Quanto a outros animais, que são objetos menos constantes de estudo, o filósofo e pesquisador reconhece que há muitas barreiras e que talvez nunca tenhamos acesso àquilo que eles costumam sonhar. “E talvez nem devêssemos saber o que sonham, de uma perspectiva filosófica. Afinal, esse acesso não é essencial para que possamos reconhecer a importância do fato de que sim, eles sonham.”

Partindo da ideia de que sonhos humanos refletem aquilo que mais nos preocupa quando estamos acordados, dá para supor que o mesmo acontece com outros animais, de acordo com a professora de Harvard Deirdre Barrett. Embora não exista uma tecnologia que nos permita espiar aquilo que vemos durante o sono, a pesquisadora aponta que existem vários grupos no mundo estudando o tema. Um exemplo está na Universidade de Quioto, no Japão, onde pesquisadores começaram a mapear como nossa visão responde a determinadas imagens. O objetivo é deduzir, através de sinais cerebrais emitidos durante o sono REM, qual o conteúdo do que sonhamos. “Teoricamente, poderemos aplicar no futuro essa técnica para ver de forma crua o que animais sonham.”

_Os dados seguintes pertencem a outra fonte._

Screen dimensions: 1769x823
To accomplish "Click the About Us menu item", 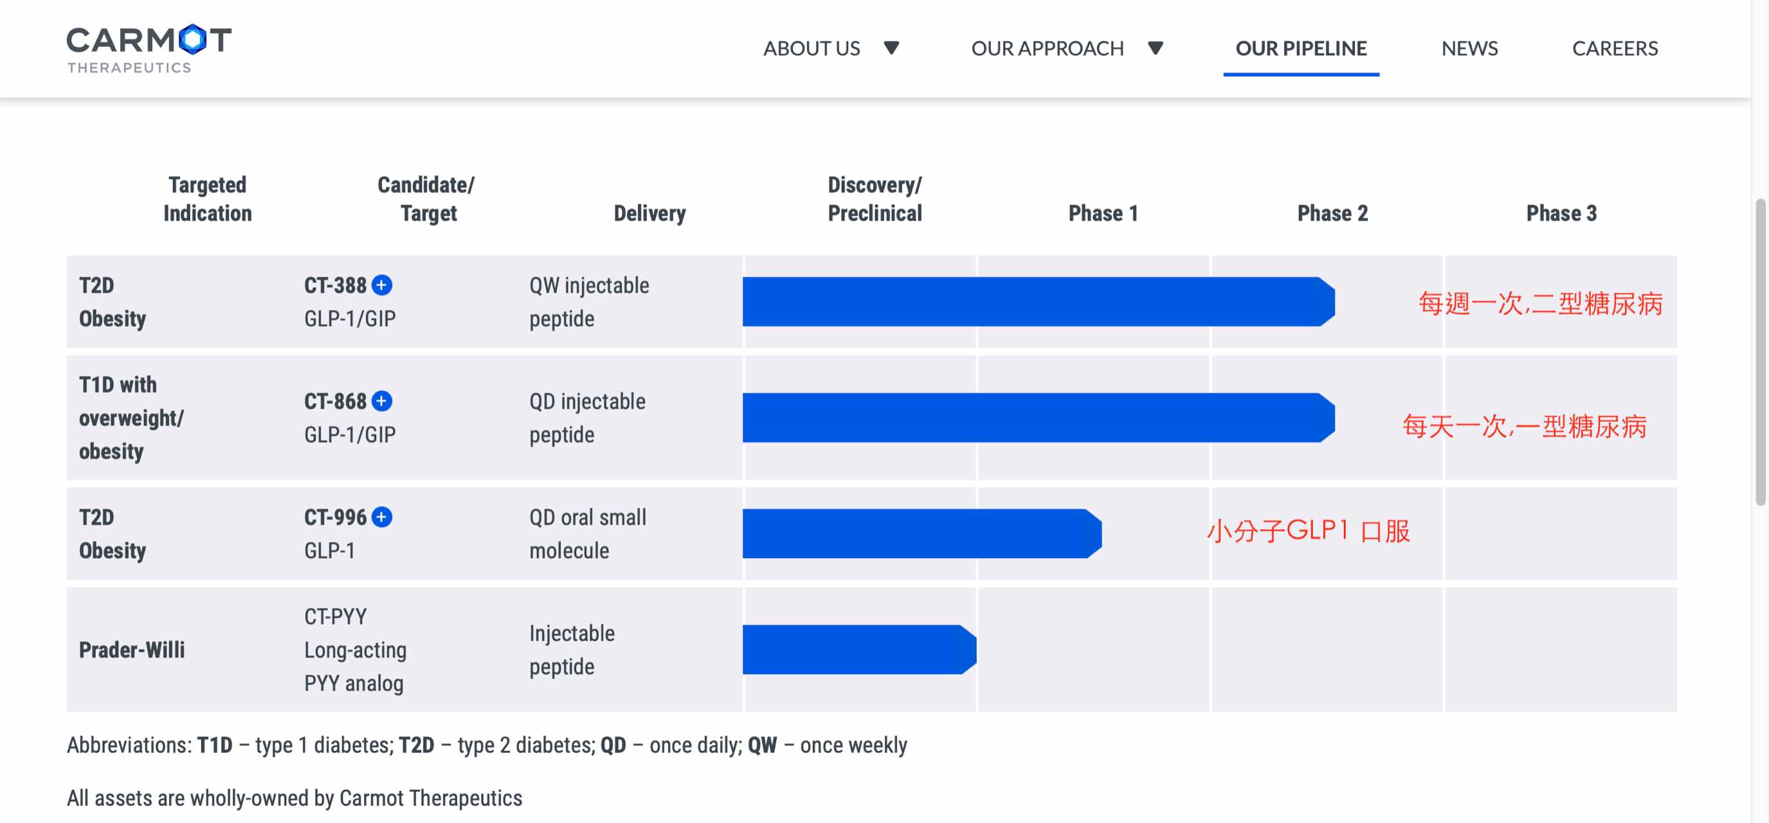I will 811,48.

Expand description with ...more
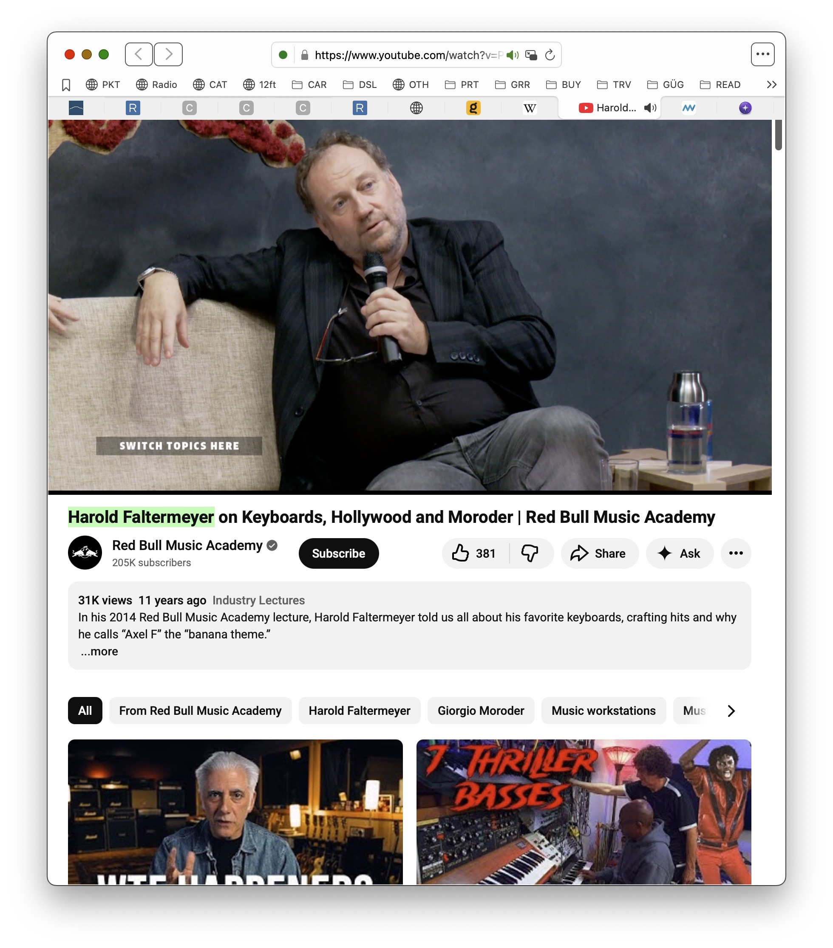(99, 652)
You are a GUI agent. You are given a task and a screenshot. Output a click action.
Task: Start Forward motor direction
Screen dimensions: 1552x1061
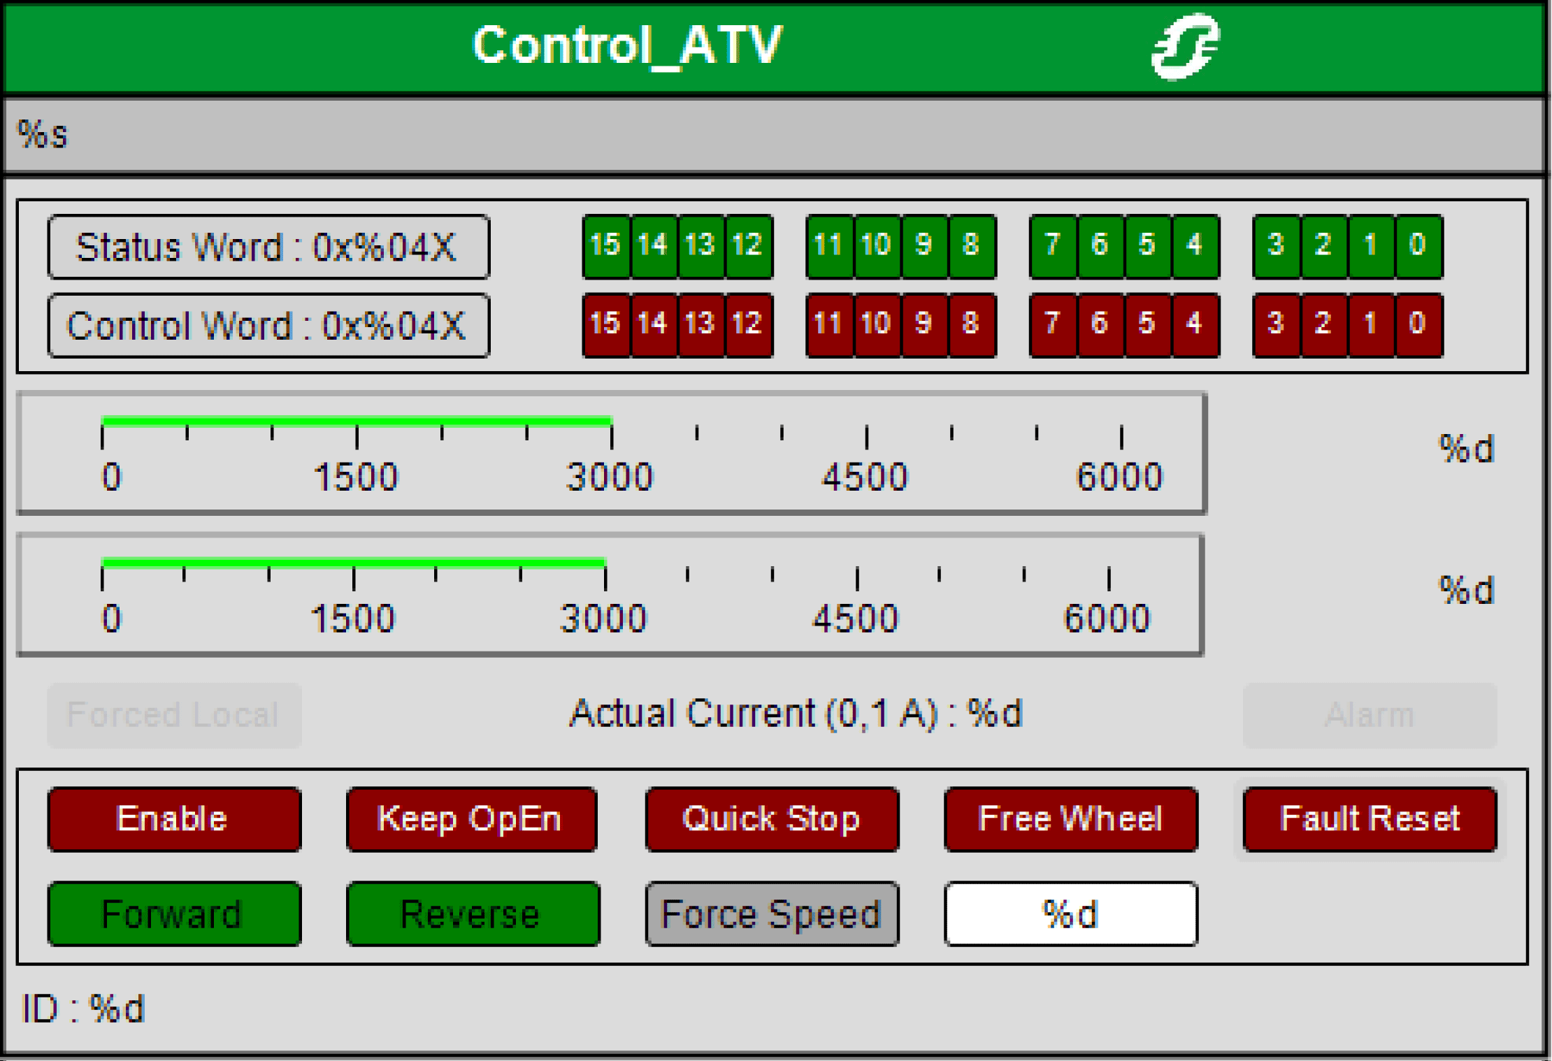coord(174,914)
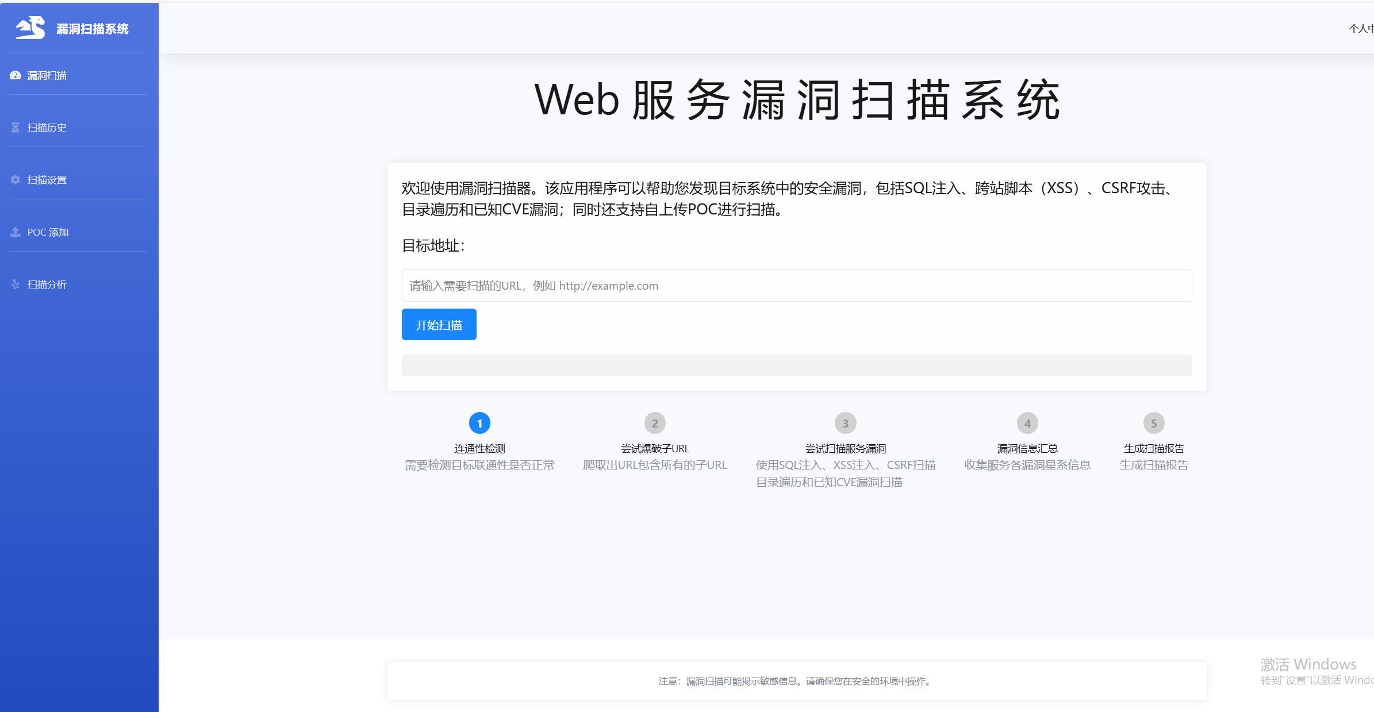
Task: Click the grey step 2 circle
Action: click(x=655, y=424)
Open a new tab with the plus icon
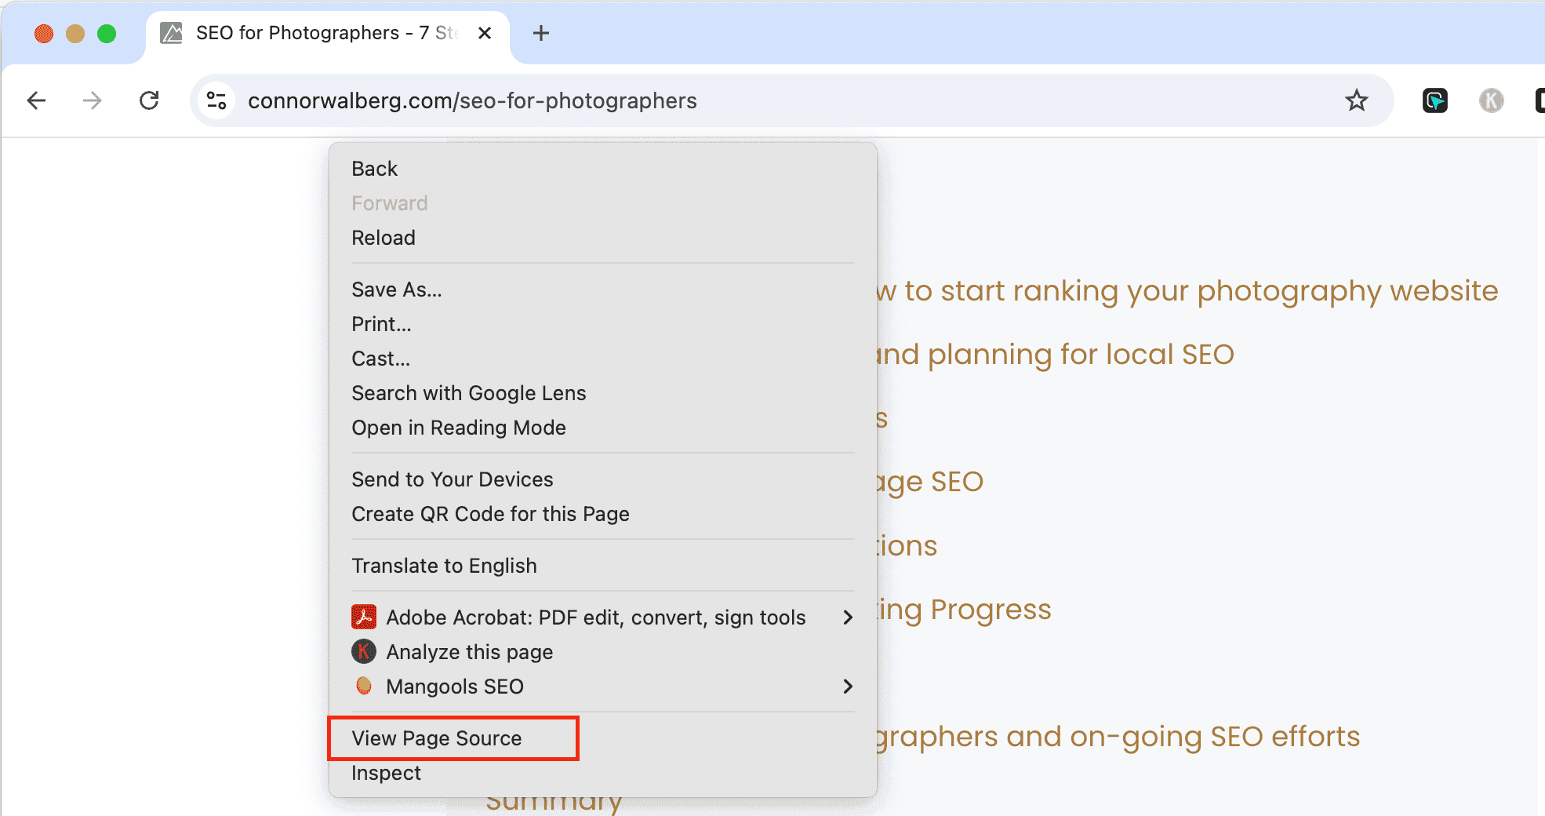The height and width of the screenshot is (816, 1545). (540, 33)
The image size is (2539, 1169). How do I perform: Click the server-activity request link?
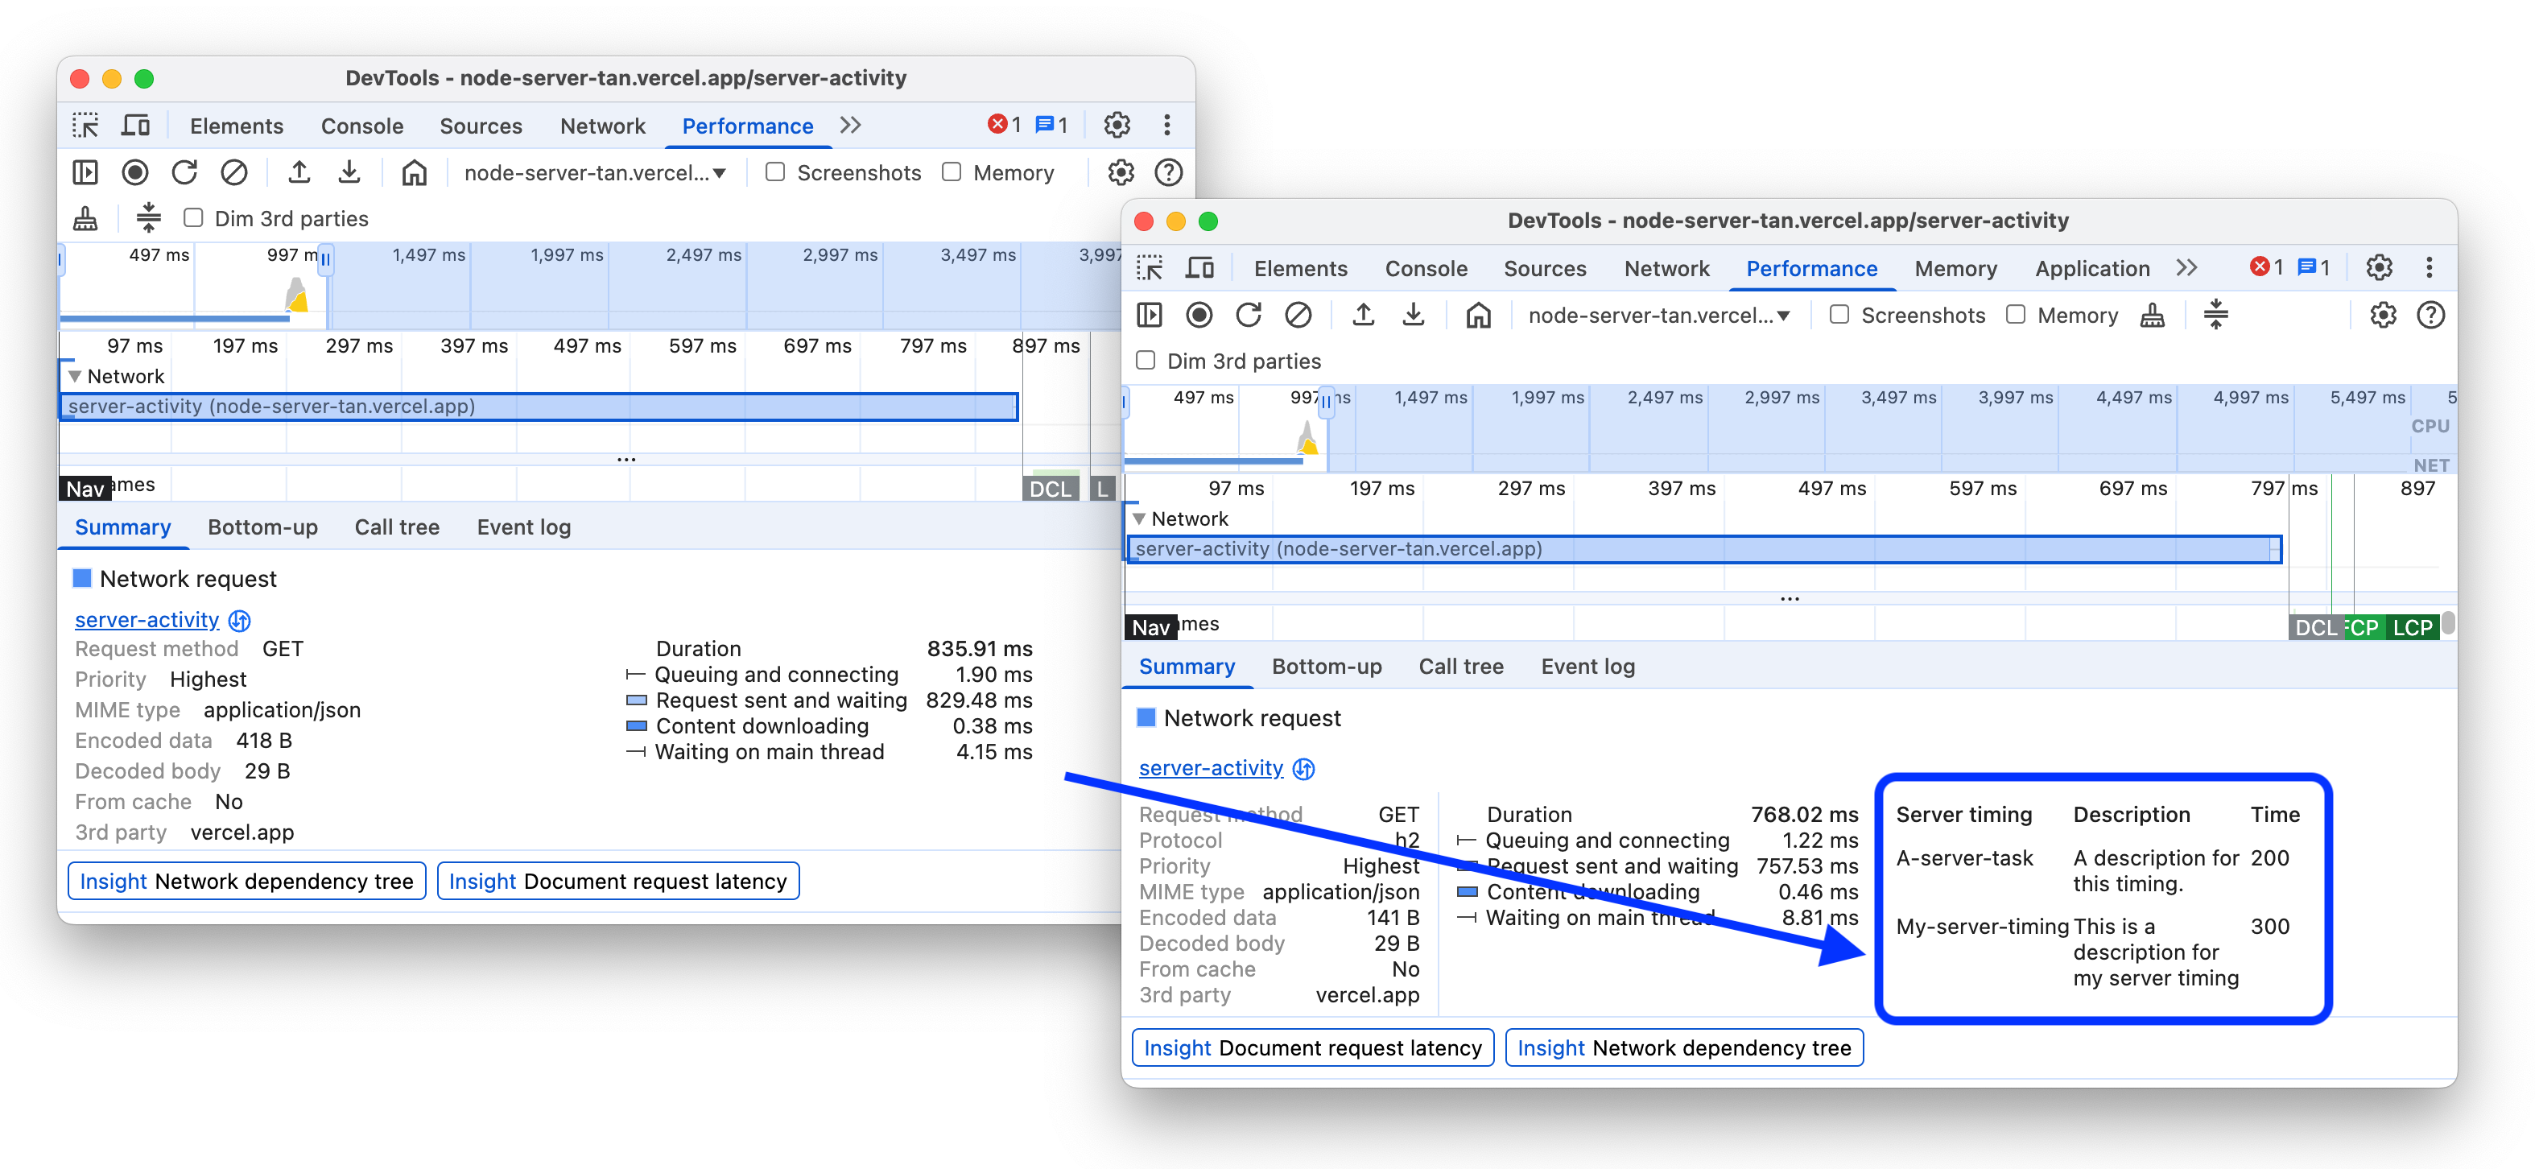(1211, 768)
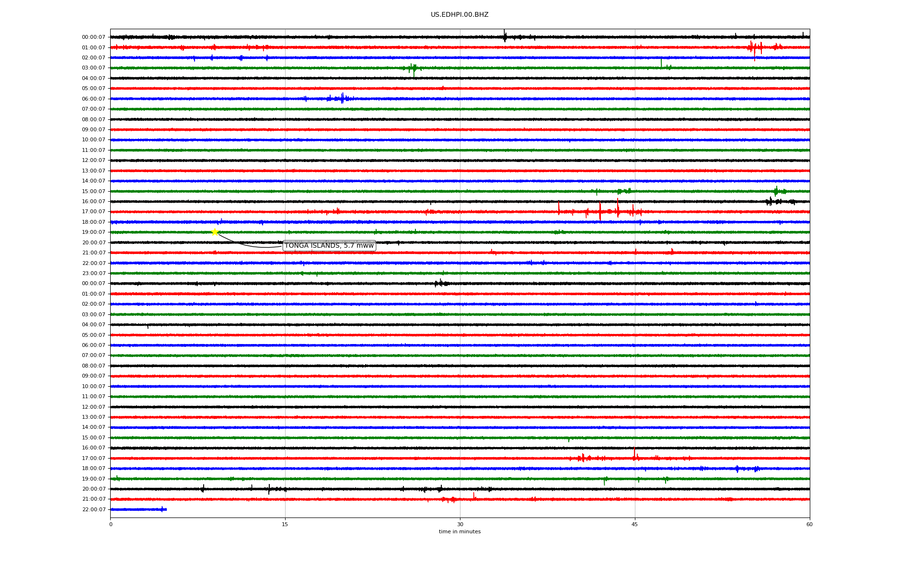Click the 16:00:07 label in lower half
The height and width of the screenshot is (575, 920).
[x=93, y=448]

Uma das poucas coisas que dá para apontar com certeza em relação ao conteúdo de alguns sonhos é que eles não são nada agradáveis. Fatores como aumento na frequência cardíaca ou o desajuste do ciclo do sono — que pode fazer com que, assim como a gente, o animal acorde num estado de pânico — são indicadores de que os bichos também têm pesadelos. “Quando elefantes testemunham alguma cena violenta, como sua mãe sendo morta por humanos, os animais mais jovens podem perder a habilidade de dormir. Porque, assim que caem no sono, são imediatamente acordados pelas memórias traumáticas que parecem vir na forma de pesadelos”, conta Guzmán. Ele reforça, porém, que há um limite ético quando se fala em estudar os pesadelos no mundo animal. “Você precisa literalmente traumatizar o bicho para gerar esse tipo de sonho.”

Em sua pesquisa, o filósofo vai ainda mais longe e afirma que a existência de sonhos é uma prova de que os animais também possuem uma consciência. “Sonhar é gerar um mundo vivido de uma perspectiva particular, o que supõe a consciência individual de que algo está acontecendo. Portanto, sonhar é estar consciente de algo, do mundo dos sonhos.” Para ele, a conclusão deveria levantar questionamentos éticos sobre a relação entre homens e animais, e quão mal temos tratado nossos colegas neste mundo. “Não que os animais precisem sonhar ou ter uma consciência para serem importantes do ponto de vista moral. Mas, a partir do momento em que a capacidade de sonhar indica uma consciência, dá para dizer que os bichos são seres que devem ser tratados de um ponto de vista moral.”